**Zitierter Text**.
Es ist ja fast zu banal, es aufzuschreiben: Punk war die erste große Retro-Bewegung mit Ansage, jedenfalls was den Sound und die Herstellungspolitik angeht: Pfeif auf »Virtuosität«, vergiss alles »Konzept«-Gew***se! Scheiß auf teures Equipment und das »Star-Produzenten«-Tum! Weg vom »ausgefeilten audiophilen Erlebnis«, hin (also: zurück!) zum tragbaren Billigverstärker! Kotz, hust, bell es einfach raus! Drei Akkorde, drei Minuten: Viel weiter war man 1965 noch nicht − und genau dorthin wollte man 1975 zurück. Es war eine klare Geste der Fortschrittsverweigerung, und diese Geste wendeten dann auch die Briten an: Mit ihrer Variante von Punk spielten sie gegen den Thatcherismus an. Sie füllten die gute alte Form mit brandneuem Inhalt (der lustigerweise No Future hieß). Wer Pebbles Vol. 1 kannte, der hatte auf einen Schlag etwas ganz Wesentliches von Punk verstanden.

**Aufgabe A**. Zitiere aus den Einträgen alles von der Zeile mit „Click the sync status cloud icon“ bis hinunter zum Ende der Einträge, beide Enden eingeschlossen. Lass die Bilder in deiner Antwort weg.

Einträge zum Auffinden von Wörtern und Elementen
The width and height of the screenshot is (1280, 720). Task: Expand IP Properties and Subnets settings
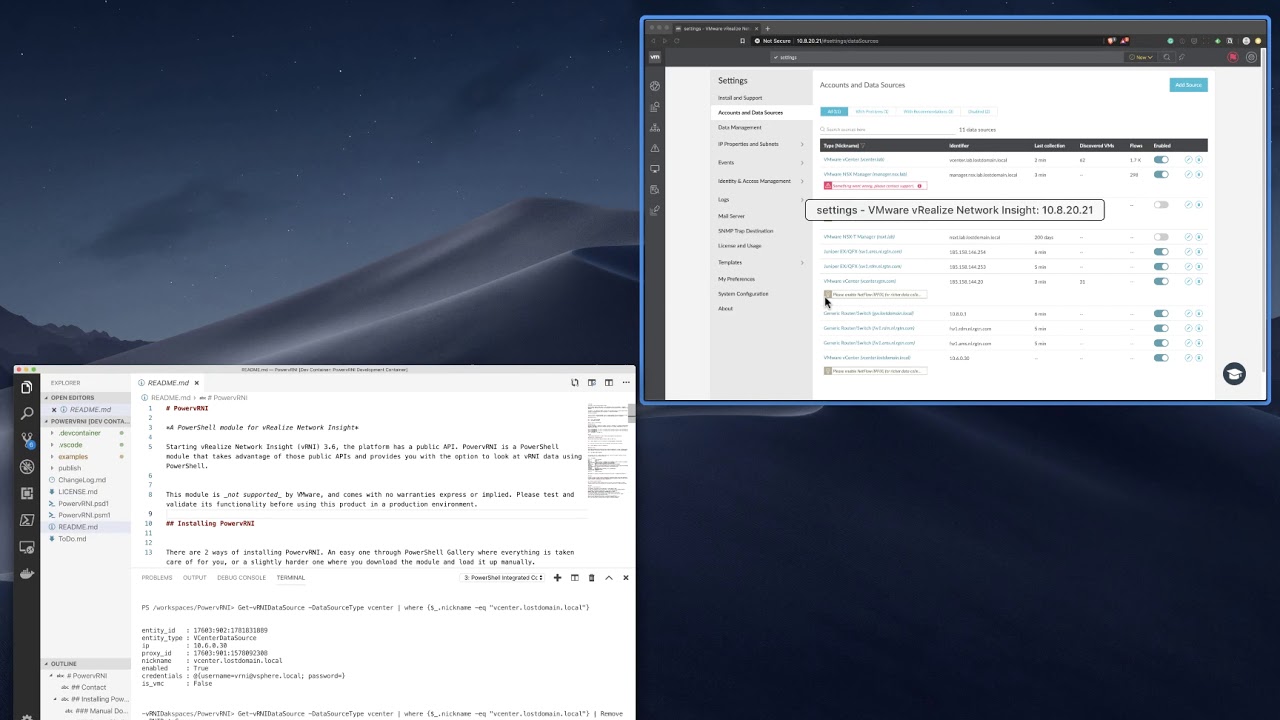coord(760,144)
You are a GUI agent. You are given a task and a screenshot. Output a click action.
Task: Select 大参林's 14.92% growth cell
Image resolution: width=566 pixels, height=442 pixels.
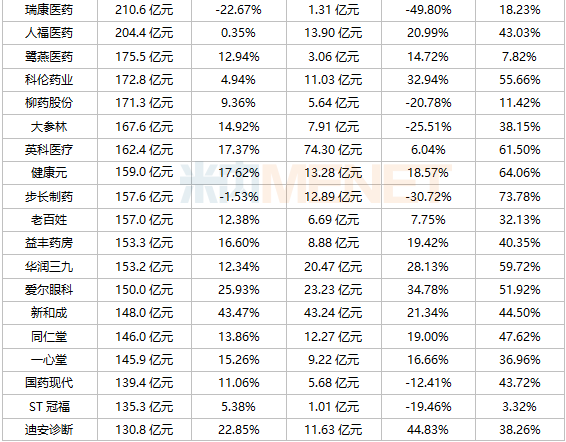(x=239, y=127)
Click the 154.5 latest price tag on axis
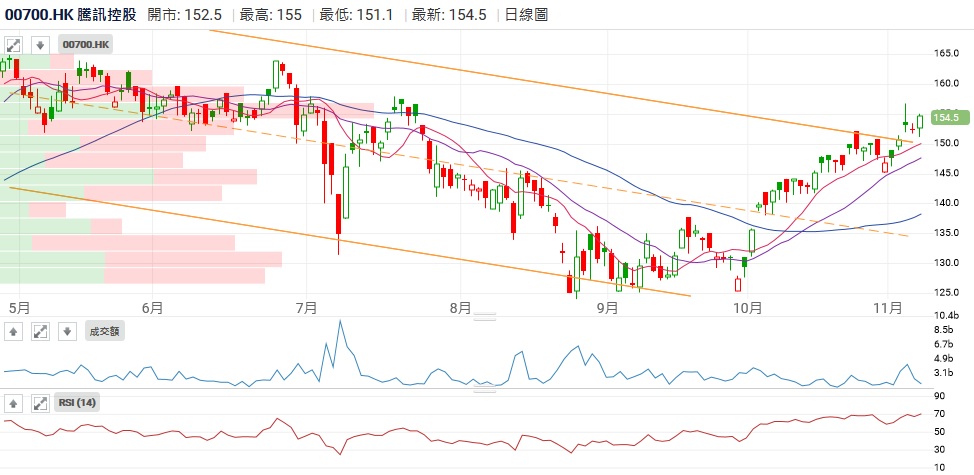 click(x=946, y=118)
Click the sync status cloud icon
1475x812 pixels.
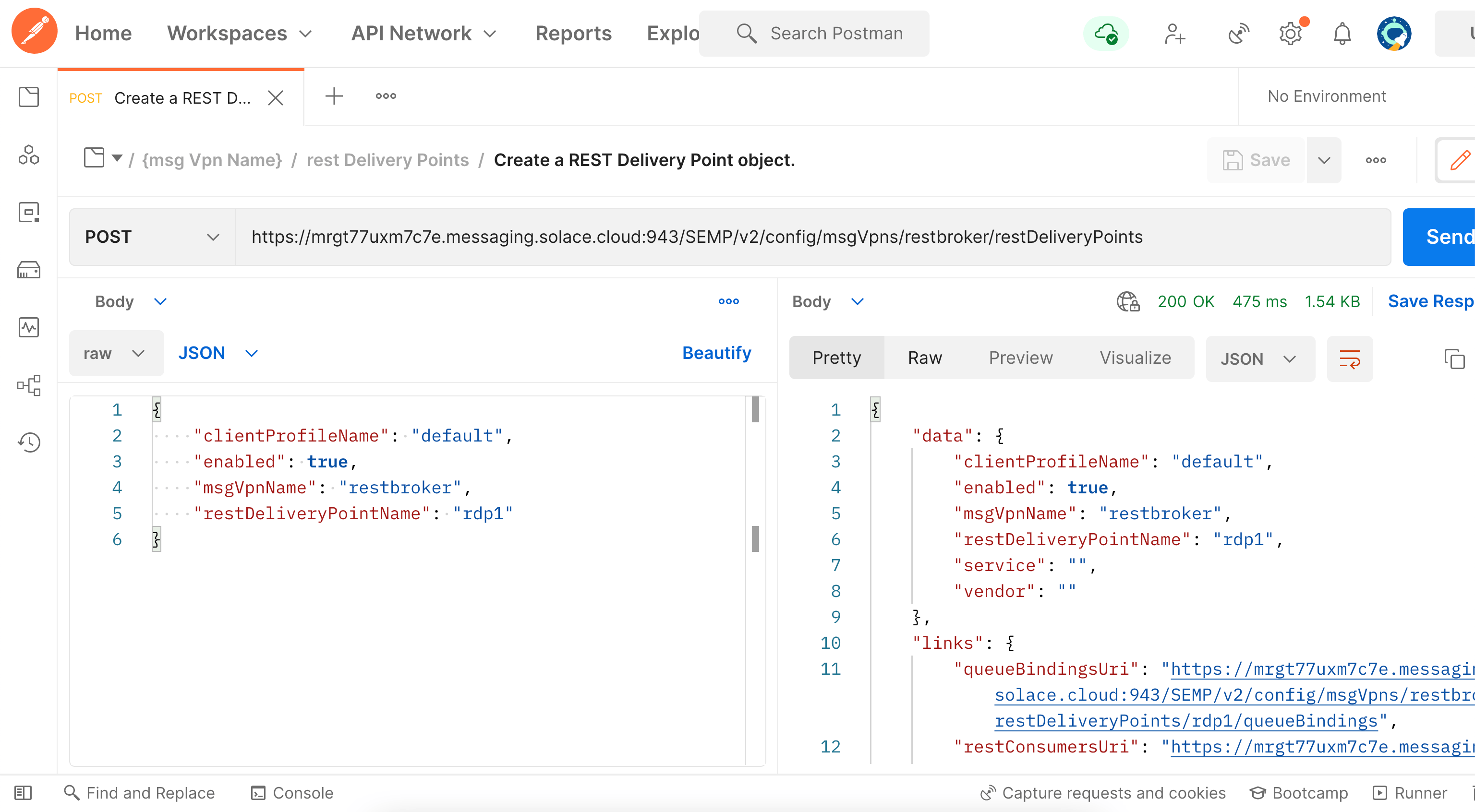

**Aufgabe B**. Wogegen spielten die Briten laut dem Text über Punk mit ihrer Variante an?

**Lösung A**.
Click the sync status cloud icon
1475x812 pixels.

**Lösung B**. Gegen den Thatcherismus.